-- Start of DATA SUPPLIED --
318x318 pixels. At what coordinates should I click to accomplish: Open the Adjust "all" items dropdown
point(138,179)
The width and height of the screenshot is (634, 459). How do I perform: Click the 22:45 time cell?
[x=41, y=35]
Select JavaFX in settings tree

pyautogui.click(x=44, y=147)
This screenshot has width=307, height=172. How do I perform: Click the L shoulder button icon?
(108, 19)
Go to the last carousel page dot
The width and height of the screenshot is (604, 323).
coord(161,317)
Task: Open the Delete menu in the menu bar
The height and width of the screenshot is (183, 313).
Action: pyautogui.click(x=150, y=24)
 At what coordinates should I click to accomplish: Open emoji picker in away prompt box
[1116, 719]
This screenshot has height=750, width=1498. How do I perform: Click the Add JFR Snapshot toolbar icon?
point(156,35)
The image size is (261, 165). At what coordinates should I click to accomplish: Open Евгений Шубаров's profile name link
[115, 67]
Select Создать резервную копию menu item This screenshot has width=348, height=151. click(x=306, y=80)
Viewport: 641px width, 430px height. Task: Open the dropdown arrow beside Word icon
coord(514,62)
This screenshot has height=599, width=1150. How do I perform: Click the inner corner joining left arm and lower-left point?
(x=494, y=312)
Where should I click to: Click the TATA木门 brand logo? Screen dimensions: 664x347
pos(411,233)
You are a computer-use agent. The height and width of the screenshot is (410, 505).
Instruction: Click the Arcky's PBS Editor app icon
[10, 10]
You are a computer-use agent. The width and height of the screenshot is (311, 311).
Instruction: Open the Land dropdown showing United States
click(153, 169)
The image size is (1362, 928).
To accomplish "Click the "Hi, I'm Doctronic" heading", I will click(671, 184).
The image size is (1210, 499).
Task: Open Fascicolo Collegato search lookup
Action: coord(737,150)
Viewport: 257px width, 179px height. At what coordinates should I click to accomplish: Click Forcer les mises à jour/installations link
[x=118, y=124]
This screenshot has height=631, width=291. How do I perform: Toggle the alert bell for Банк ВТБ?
-- End of DATA SUPPLIED --
**TASK TO CARRY OUT**. Please render every line of the records above as a Markdown table with the columns Number and Entry, numbering the lines and leaving out blank ones.

**TASK ANSWER**.
| Number | Entry |
|---|---|
| 1 | 318x318 pixels. At what coordinates should I click to accomplish: Open the Adjust "all" items dropdown |
| 2 | point(138,179) |
| 3 | The width and height of the screenshot is (634, 459). How do I perform: Click the 22:45 time cell? |
| 4 | [x=41, y=35] |
| 5 | Select JavaFX in settings tree |
| 6 | pyautogui.click(x=44, y=147) |
| 7 | This screenshot has width=307, height=172. How do I perform: Click the L shoulder button icon? |
| 8 | (108, 19) |
| 9 | Go to the last carousel page dot |
| 10 | The width and height of the screenshot is (604, 323). |
| 11 | coord(161,317) |
| 12 | Task: Open the Delete menu in the menu bar |
| 13 | The height and width of the screenshot is (183, 313). |
| 14 | Action: pyautogui.click(x=150, y=24) |
| 15 |  At what coordinates should I click to accomplish: Open emoji picker in away prompt box |
| 16 | [1116, 719] |
| 17 | This screenshot has height=750, width=1498. How do I perform: Click the Add JFR Snapshot toolbar icon? |
| 18 | point(156,35) |
| 19 | The image size is (261, 165). At what coordinates should I click to accomplish: Open Евгений Шубаров's profile name link |
| 20 | [115, 67] |
| 21 | Select Создать резервную копию menu item This screenshot has width=348, height=151. click(x=306, y=80) |
| 22 | Viewport: 641px width, 430px height. Task: Open the dropdown arrow beside Word icon |
| 23 | coord(514,62) |
| 24 | This screenshot has height=599, width=1150. How do I perform: Click the inner corner joining left arm and lower-left point? |
| 25 | (x=494, y=312) |
| 26 | Where should I click to: Click the TATA木门 brand logo? Screen dimensions: 664x347 |
| 27 | pos(411,233) |
| 28 | You are a computer-use agent. The height and width of the screenshot is (410, 505). |
| 29 | Instruction: Click the Arcky's PBS Editor app icon |
| 30 | [10, 10] |
| 31 | You are a computer-use agent. The width and height of the screenshot is (311, 311). |
| 32 | Instruction: Open the Land dropdown showing United States |
| 33 | click(153, 169) |
| 34 | The image size is (1362, 928). |
| 35 | To accomplish "Click the "Hi, I'm Doctronic" heading", I will click(671, 184). |
| 36 | The image size is (1210, 499). |
| 37 | Task: Open Fascicolo Collegato search lookup |
| 38 | Action: coord(737,150) |
| 39 | Viewport: 257px width, 179px height. At what coordinates should I click to accomplish: Click Forcer les mises à jour/installations link |
| 40 | [x=118, y=124] |
| 41 | This screenshot has height=631, width=291. How do I perform: Toggle the alert bell for Банк ВТБ? |